The post-Saddam blueprint envisages a UN plan for self government -- like in Afghanistan -- under UNAMI (United Nations Assistance Mission in Iraq). Under this plan, three months after the war -- and it could be earlier -- US Lieutenant General (retired) Jay Garner, head of the UN Office on Humanitarian Aid and Reconstruction, is to be appointed Governor of Iraq along with a UN Special Representative, probably Lakhdar Brahimi or Barbara Bodine. There is also a government in waiting of Iraqi exiles and US advisers to assist UNAMI. Full Iraqi ownership of its strategic assets, notably oil, and restructuring Iraq is the desired end result.

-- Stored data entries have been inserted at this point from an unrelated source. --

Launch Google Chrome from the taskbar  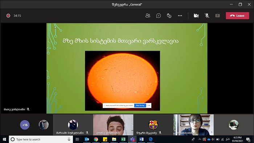[96, 139]
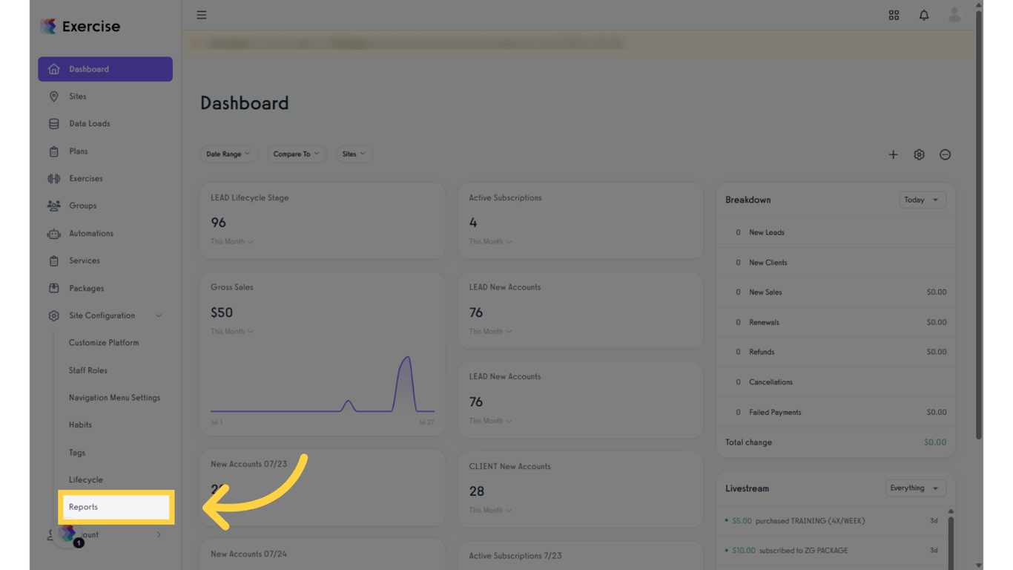Open the profile avatar in the top bar

pos(954,15)
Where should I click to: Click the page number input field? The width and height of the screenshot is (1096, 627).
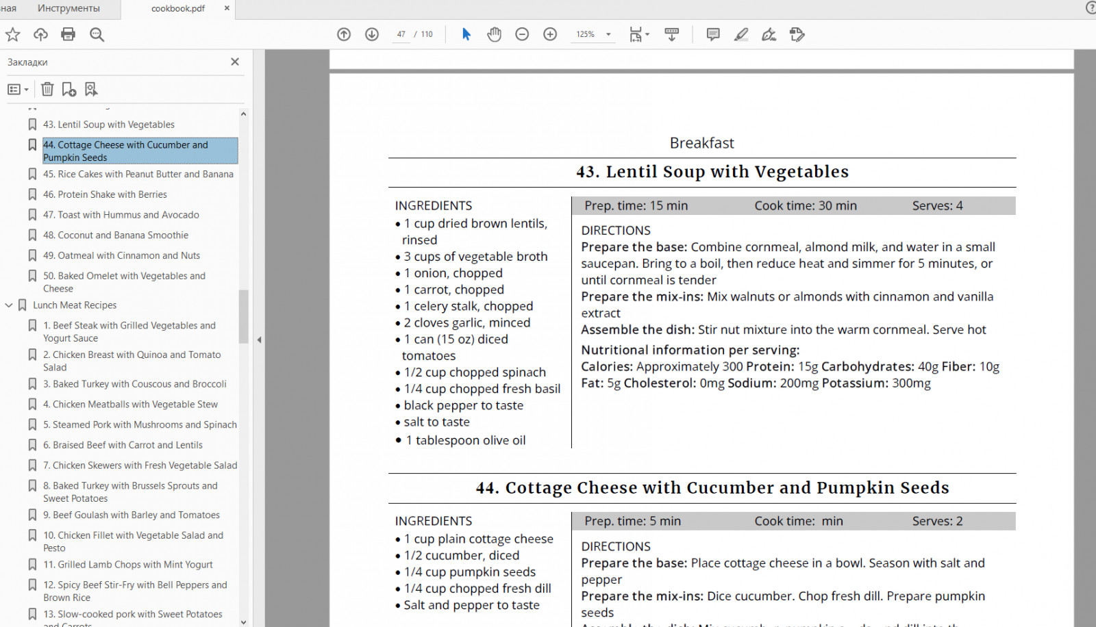[401, 34]
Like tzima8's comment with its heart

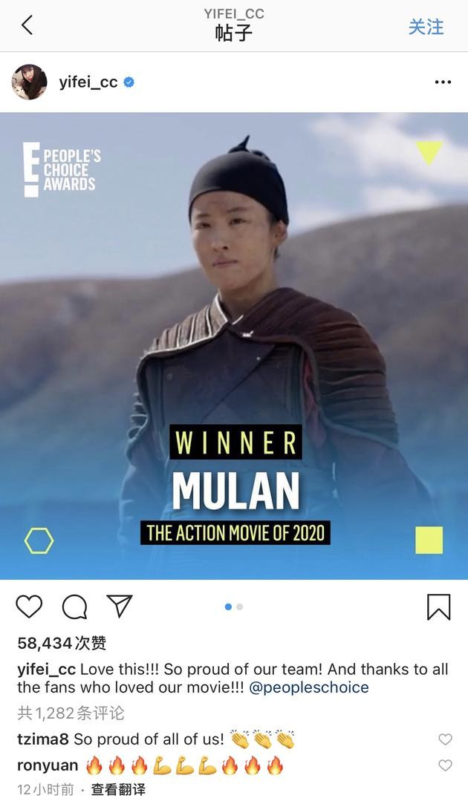point(446,739)
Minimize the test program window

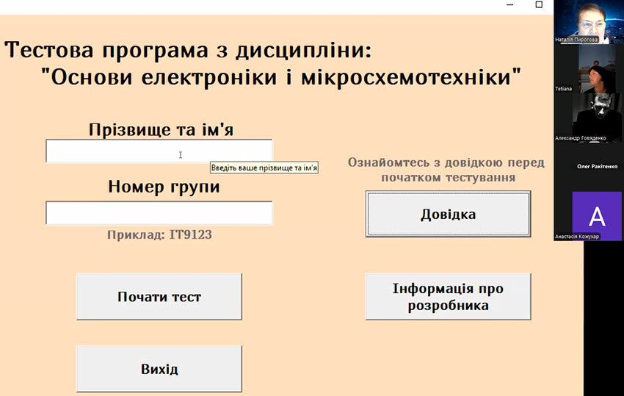510,5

Protecting Turkey and Israel requires hunting for Iraqi Scuds. A combination of Patriot and the new Arrow anti missiles with Aegis radars have been deployed. There is a strategic basket of war objectives: regime change and creating a new order, neutralising WMD and terrorist links with Al Qaeda and control over oil. There is Plan A and Plan B to liberate Iraq: Plan B is without Turkey but may be with a new prime minister there, a second vote might allow US troops to develop a northern thrust.

Plan B is in three phases. Phase One is establishing air superiority; Phase Two: Us Airborne Divisions, Army Rangers and Special Forces will airlift from Kuwait and Cyprus into northern airfields and capture oilfields Kirkuk and Mosul. Simultaneously UK forces take Basra and Rumalia oil fields. Phase Three is seizure of Baghdad and link up with the North.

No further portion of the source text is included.